> [EXERCISE INSTRUCTIONS] Print every entry again, precisely as written.

::: SUPPLIED RECORDS :::

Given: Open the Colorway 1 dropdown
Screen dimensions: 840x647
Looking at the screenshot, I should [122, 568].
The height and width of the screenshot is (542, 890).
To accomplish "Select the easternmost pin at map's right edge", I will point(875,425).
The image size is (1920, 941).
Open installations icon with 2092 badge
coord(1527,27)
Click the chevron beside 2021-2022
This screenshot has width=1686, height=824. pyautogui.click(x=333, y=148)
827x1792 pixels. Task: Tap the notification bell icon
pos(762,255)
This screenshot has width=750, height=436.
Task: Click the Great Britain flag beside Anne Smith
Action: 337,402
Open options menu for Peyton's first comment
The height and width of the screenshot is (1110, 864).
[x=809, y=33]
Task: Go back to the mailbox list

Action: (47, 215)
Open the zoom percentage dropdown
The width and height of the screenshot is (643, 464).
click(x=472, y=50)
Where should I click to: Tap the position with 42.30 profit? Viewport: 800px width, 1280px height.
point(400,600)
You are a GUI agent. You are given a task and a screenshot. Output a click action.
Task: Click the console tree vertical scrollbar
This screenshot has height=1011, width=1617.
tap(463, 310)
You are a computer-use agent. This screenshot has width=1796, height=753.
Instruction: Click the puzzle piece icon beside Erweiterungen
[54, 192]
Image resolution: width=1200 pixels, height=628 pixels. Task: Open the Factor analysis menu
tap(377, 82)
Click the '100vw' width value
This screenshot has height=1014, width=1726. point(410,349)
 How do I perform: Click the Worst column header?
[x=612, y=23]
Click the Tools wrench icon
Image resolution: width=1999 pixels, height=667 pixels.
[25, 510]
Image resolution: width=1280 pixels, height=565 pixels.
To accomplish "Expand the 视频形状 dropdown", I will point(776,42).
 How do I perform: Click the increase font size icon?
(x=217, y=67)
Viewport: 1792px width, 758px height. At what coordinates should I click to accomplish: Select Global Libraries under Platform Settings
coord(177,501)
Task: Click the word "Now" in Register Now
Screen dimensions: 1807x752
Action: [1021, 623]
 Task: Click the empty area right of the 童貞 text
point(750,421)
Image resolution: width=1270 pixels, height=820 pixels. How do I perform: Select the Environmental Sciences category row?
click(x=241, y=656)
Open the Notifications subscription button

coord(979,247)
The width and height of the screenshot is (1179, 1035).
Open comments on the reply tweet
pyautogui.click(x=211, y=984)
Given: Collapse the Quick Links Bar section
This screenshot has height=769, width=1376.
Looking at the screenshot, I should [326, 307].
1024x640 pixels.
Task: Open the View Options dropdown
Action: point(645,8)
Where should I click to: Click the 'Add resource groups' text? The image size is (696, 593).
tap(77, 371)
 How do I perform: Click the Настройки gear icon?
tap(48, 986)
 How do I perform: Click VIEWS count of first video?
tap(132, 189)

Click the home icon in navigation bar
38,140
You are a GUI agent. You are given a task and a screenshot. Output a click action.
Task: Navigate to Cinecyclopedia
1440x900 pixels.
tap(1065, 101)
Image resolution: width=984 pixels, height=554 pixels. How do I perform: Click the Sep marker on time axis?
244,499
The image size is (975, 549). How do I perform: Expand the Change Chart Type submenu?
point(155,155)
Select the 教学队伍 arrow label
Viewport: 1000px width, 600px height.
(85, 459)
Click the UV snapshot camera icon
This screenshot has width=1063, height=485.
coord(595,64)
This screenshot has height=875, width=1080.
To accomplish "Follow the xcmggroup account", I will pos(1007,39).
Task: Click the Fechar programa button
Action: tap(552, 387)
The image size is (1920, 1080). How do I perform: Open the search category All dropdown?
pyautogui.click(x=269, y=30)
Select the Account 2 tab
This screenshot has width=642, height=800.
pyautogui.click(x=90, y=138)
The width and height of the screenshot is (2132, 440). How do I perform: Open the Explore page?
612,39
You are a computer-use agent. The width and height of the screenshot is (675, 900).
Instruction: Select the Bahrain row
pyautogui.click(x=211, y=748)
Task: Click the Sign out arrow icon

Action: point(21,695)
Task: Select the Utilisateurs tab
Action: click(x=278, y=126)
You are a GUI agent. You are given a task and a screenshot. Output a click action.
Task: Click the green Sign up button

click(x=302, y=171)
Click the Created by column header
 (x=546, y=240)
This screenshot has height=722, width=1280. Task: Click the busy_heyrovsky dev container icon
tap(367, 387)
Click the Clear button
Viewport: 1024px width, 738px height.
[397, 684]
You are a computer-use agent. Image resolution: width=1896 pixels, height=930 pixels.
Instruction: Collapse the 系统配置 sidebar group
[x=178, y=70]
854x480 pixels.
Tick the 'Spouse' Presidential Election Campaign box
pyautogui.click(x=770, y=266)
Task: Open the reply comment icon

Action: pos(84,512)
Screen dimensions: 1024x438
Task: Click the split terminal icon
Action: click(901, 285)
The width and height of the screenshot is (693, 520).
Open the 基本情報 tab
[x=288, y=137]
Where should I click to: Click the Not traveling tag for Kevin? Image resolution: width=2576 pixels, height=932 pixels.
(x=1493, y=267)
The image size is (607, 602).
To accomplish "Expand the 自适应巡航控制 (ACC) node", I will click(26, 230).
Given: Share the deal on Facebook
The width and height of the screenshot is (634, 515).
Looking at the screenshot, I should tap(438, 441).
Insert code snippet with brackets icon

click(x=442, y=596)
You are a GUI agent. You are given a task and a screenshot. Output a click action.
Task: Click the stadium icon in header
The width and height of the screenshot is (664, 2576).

:::

> [RESPONSE]
Given: Open the Colorway 1 dropdown
Screen dimensions: 840x647
Looking at the screenshot, I should [122, 568].
The height and width of the screenshot is (542, 890).
To accomplish "Select the easternmost pin at map's right edge", I will point(875,425).
The image size is (1920, 941).
Open installations icon with 2092 badge
coord(1527,27)
Click the chevron beside 2021-2022
This screenshot has width=1686, height=824. pyautogui.click(x=333, y=148)
827x1792 pixels. Task: Tap the notification bell icon
pos(762,255)
This screenshot has width=750, height=436.
Task: Click the Great Britain flag beside Anne Smith
Action: 337,402
Open options menu for Peyton's first comment
The height and width of the screenshot is (1110, 864).
[x=809, y=33]
Task: Go back to the mailbox list

Action: (47, 215)
Open the zoom percentage dropdown
The width and height of the screenshot is (643, 464).
click(x=472, y=50)
Where should I click to: Tap the position with 42.30 profit? Viewport: 800px width, 1280px height.
point(400,600)
You are a GUI agent. You are given a task and a screenshot. Output a click action.
Task: Click the console tree vertical scrollbar
This screenshot has height=1011, width=1617.
tap(463, 310)
You are a computer-use agent. This screenshot has width=1796, height=753.
Instruction: Click the puzzle piece icon beside Erweiterungen
[54, 192]
Image resolution: width=1200 pixels, height=628 pixels. Task: Open the Factor analysis menu
tap(377, 82)
Click the '100vw' width value
This screenshot has height=1014, width=1726. point(410,349)
 How do I perform: Click the Worst column header?
[x=612, y=23]
Click the Tools wrench icon
Image resolution: width=1999 pixels, height=667 pixels.
[25, 510]
Image resolution: width=1280 pixels, height=565 pixels.
To accomplish "Expand the 视频形状 dropdown", I will point(776,42).
 How do I perform: Click the increase font size icon?
(x=217, y=67)
Viewport: 1792px width, 758px height. At what coordinates should I click to accomplish: Select Global Libraries under Platform Settings
coord(177,501)
Task: Click the word "Now" in Register Now
Screen dimensions: 1807x752
Action: [1021, 623]
 Task: Click the empty area right of the 童貞 text
point(750,421)
Image resolution: width=1270 pixels, height=820 pixels. How do I perform: Select the Environmental Sciences category row?
click(x=241, y=656)
Open the Notifications subscription button

coord(979,247)
The width and height of the screenshot is (1179, 1035).
Open comments on the reply tweet
pyautogui.click(x=211, y=984)
Given: Collapse the Quick Links Bar section
This screenshot has height=769, width=1376.
Looking at the screenshot, I should [326, 307].
1024x640 pixels.
Task: Open the View Options dropdown
Action: point(645,8)
Where should I click to: Click the 'Add resource groups' text? The image size is (696, 593).
tap(77, 371)
 How do I perform: Click the Настройки gear icon?
tap(48, 986)
 How do I perform: Click VIEWS count of first video?
tap(132, 189)

Click the home icon in navigation bar
38,140
You are a GUI agent. You are given a task and a screenshot. Output a click action.
Task: Navigate to Cinecyclopedia
1440x900 pixels.
tap(1065, 101)
Image resolution: width=984 pixels, height=554 pixels. How do I perform: Click the Sep marker on time axis?
244,499
The image size is (975, 549). How do I perform: Expand the Change Chart Type submenu?
point(155,155)
Select the 教学队伍 arrow label
Viewport: 1000px width, 600px height.
(85, 459)
Click the UV snapshot camera icon
This screenshot has width=1063, height=485.
coord(595,64)
This screenshot has height=875, width=1080.
To accomplish "Follow the xcmggroup account", I will pos(1007,39).
Task: Click the Fechar programa button
Action: tap(552, 387)
The image size is (1920, 1080). How do I perform: Open the search category All dropdown?
pyautogui.click(x=269, y=30)
Select the Account 2 tab
This screenshot has width=642, height=800.
pyautogui.click(x=90, y=138)
The width and height of the screenshot is (2132, 440). How do I perform: Open the Explore page?
612,39
You are a computer-use agent. The width and height of the screenshot is (675, 900).
Instruction: Select the Bahrain row
pyautogui.click(x=211, y=748)
Task: Click the Sign out arrow icon

Action: point(21,695)
Task: Select the Utilisateurs tab
Action: click(x=278, y=126)
You are a GUI agent. You are given a task and a screenshot. Output a click action.
Task: Click the green Sign up button

click(x=302, y=171)
Click the Created by column header
 (x=546, y=240)
This screenshot has height=722, width=1280. Task: Click the busy_heyrovsky dev container icon
tap(367, 387)
Click the Clear button
Viewport: 1024px width, 738px height.
[397, 684]
You are a computer-use agent. Image resolution: width=1896 pixels, height=930 pixels.
Instruction: Collapse the 系统配置 sidebar group
[x=178, y=70]
854x480 pixels.
Tick the 'Spouse' Presidential Election Campaign box
pyautogui.click(x=770, y=266)
Task: Open the reply comment icon

Action: pos(84,512)
Screen dimensions: 1024x438
Task: Click the split terminal icon
Action: click(901, 285)
The width and height of the screenshot is (693, 520).
Open the 基本情報 tab
[x=288, y=137]
Where should I click to: Click the Not traveling tag for Kevin? Image resolution: width=2576 pixels, height=932 pixels.
(x=1493, y=267)
The image size is (607, 602).
To accomplish "Expand the 自适应巡航控制 (ACC) node", I will click(26, 230).
Given: Share the deal on Facebook
The width and height of the screenshot is (634, 515).
Looking at the screenshot, I should tap(438, 441).
Insert code snippet with brackets icon

click(x=442, y=596)
You are a GUI agent. You are given a task and a screenshot. Output a click action.
Task: Click the stadium icon in header
The width and height of the screenshot is (664, 2576).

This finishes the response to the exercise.